La herencia negra también baila
“Somos una ventana para mostrar que está sucediendo con la danza en el mundo y en Colombia, y también buscamos formar al público y fortalecer la investigación y la creación artística”, explica Barros. Cimarrones de Mahates y Atabaques, dos grupos de la región Caribe, otro de los semilleros del baile en Colombia, han mostrado la herencia de los negros que llegaban esclavizados al puerto de Cartagena de Indias, pero también la han explicado.
El coraje de los Cimarrones al librarse de sus amos españoles durante 300 años de batalla se ha convertido en una danza guerrera. Pintados de negro con una mezcla de agua, panela y el resultado de quemar ruedas de coche, sobre su piel negra. Vestidos con unos pantalones pesqueros, los que usaban para trabajar. Y con sombreros de papel maché de la bandera de Colombia. Gritaban, gesticulaban, se desencajaban de forma desenfrenada en movimientos que recuerdan a la cumbia, la champeta y el mapalé, los ritmos del Caribe.

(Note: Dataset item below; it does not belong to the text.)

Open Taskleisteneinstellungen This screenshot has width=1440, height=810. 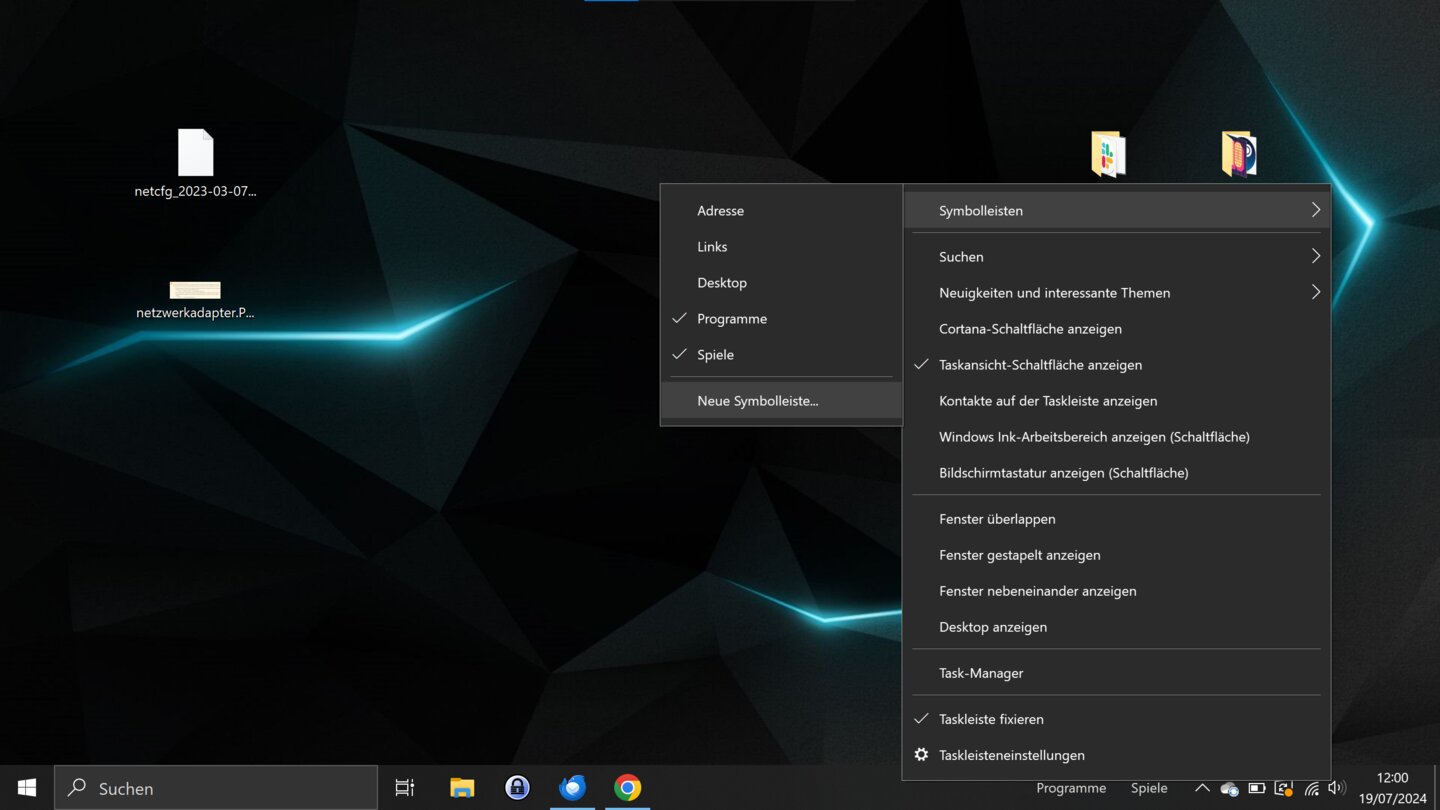pyautogui.click(x=1011, y=755)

“Los negros se ejercitaban con estos movimientos para estar preparados para el combate contra los españoles”, explica Francisco Sarabia, miembro de Cimarrones de Mahates. En este pueblo pesquero, en el interior caribeño, Sarabia, Álvaro Beltrán y el sabio Eugenio Ospino, de 73 años, se han empeñado desde 2010 en explicar su origen a través del baile, la literatura, la música, el teatro y las artes plásticas en la escuela Son de Negro.

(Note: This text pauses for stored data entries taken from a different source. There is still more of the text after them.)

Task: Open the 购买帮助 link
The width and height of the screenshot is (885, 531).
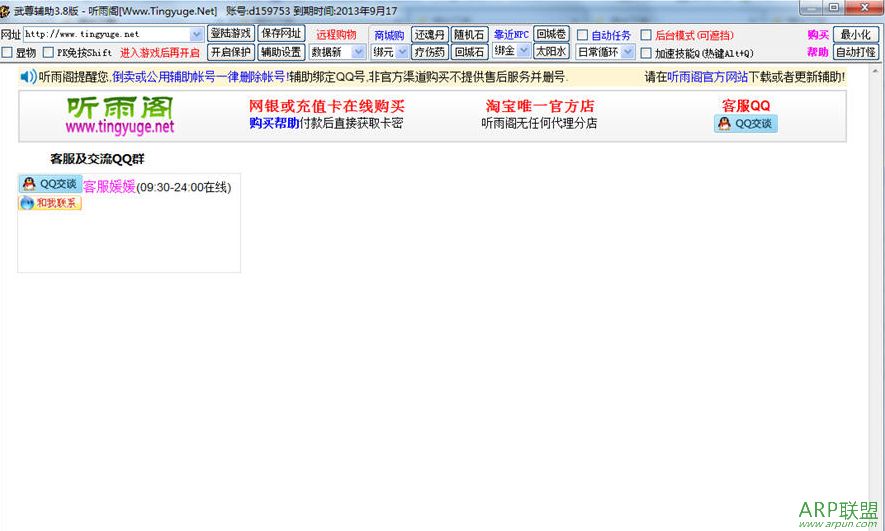Action: [x=274, y=123]
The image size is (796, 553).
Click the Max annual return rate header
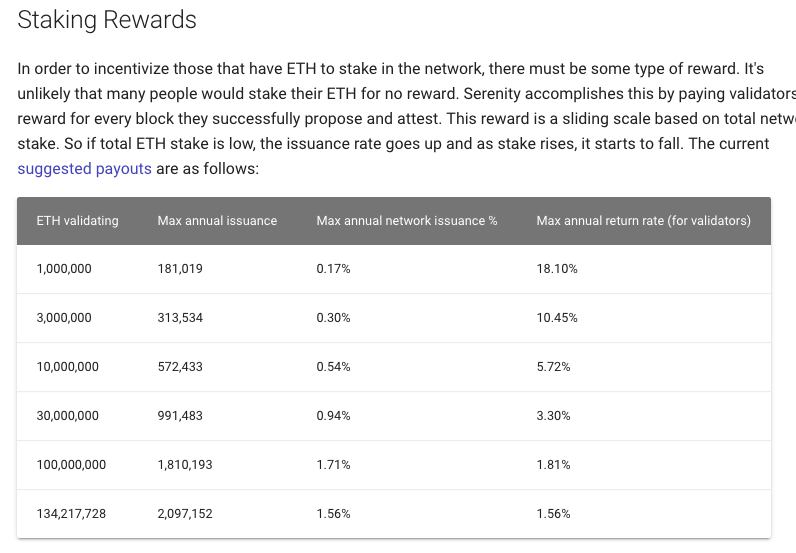[644, 221]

Su sabiduría la versiona Atabaques, una compañía que ha ido adaptando estos ritmos al paso de los años hasta, incluso, incluir a las mujeres, vedadas de esta tradición porque, en palabras de estos maestros, “solo representaban el 5% de los esclavos que llegaban a Colombia”.
La Bienal de Cali se ha convertido en una de las mejores maneras de circulación de cientos de escuelas colombianas ahogadas en las deudas. Es en estos escaparates donde se encuentran con el público y desde donde le reclaman a las administraciones locales, regionales y estatales la importancia de su tarea para la promoción de Colombia.
Los Cimarrones de Mahates recuerdan una cumbre africana en la que líderes de distintos países de ese continente les pidieron que fueran a sus países. “Descubrieron que compartíamos la misma cultura y nos contaron que allá se estaba olvidando”, dice Sarabia. No pudieron viajar, no tenían recursos. “Por lo menos, si se pierde en África, que se conserve en América”, se consuelan.